═════ ENTRIES SHOWN

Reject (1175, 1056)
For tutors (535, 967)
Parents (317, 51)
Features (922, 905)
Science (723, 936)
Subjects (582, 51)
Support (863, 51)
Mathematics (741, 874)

══════════

* AIM OF THE EXERCISE *
Your task is to output the material above exactly.

* EXERCISE SOLUTION *
Reject (1175, 1056)
For tutors (535, 967)
Parents (317, 51)
Features (922, 905)
Science (723, 936)
Subjects (582, 51)
Support (863, 51)
Mathematics (741, 874)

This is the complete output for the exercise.